> _What is asked_: Retype everything from the line containing "Task: Click the" down to the line containing "Action: 592,12", both included, exactly as they appear in the material below.

> _Given records_:
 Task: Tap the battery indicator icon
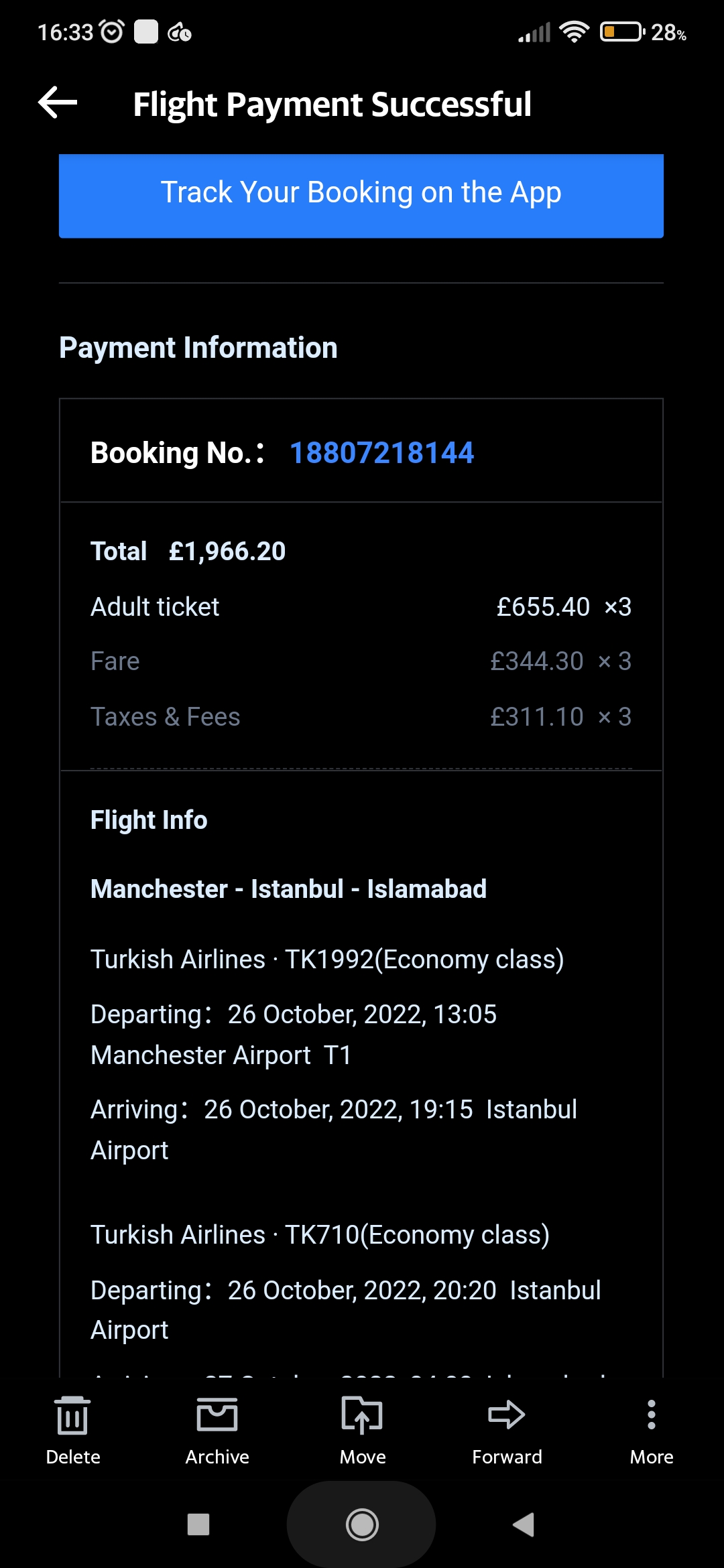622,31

* * *

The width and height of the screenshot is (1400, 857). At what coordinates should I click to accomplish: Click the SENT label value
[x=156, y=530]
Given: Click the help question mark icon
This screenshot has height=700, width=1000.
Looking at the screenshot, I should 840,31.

--

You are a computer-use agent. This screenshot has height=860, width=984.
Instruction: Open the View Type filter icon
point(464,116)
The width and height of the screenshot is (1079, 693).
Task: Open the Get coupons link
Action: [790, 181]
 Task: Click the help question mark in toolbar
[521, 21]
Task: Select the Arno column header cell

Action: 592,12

> _Full output_:
 Task: Click the help question mark in toolbar
[521, 21]
Task: Select the Arno column header cell

Action: 592,12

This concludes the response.